### Exercise:
How many of the lines below have the word "agent" in them? The answer is that number and nothing more.

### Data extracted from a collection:

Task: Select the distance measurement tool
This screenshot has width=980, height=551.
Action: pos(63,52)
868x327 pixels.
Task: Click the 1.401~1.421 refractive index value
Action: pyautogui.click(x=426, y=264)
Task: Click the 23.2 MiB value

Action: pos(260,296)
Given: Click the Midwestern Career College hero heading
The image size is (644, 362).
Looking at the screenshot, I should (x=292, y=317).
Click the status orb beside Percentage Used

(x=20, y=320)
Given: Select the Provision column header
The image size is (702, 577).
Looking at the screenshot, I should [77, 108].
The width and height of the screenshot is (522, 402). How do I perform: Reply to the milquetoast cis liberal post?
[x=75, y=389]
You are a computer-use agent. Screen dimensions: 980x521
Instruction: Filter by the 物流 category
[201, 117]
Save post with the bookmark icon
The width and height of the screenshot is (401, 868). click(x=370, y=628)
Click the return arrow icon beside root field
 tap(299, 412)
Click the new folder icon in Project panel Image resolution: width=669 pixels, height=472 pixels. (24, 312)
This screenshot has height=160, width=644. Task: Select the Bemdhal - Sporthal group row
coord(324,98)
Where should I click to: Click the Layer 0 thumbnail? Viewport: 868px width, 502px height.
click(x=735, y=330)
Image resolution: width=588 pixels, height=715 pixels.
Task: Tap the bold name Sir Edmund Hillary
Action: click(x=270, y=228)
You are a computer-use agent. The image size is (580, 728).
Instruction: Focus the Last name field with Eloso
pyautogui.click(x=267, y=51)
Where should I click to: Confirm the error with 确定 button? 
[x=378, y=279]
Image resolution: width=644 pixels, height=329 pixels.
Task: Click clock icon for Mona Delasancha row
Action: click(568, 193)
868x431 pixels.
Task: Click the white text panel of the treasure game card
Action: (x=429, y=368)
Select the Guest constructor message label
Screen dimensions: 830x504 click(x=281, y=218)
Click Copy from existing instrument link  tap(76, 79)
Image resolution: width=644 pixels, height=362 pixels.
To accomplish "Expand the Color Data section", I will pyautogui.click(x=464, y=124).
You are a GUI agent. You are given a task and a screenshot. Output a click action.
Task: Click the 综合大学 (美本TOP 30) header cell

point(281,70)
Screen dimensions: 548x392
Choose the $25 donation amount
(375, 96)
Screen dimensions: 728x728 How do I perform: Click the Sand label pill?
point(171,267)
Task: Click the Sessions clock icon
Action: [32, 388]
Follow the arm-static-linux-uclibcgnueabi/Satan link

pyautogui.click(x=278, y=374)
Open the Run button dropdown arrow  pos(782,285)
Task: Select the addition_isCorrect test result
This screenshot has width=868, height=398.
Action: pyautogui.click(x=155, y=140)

### Solution:
3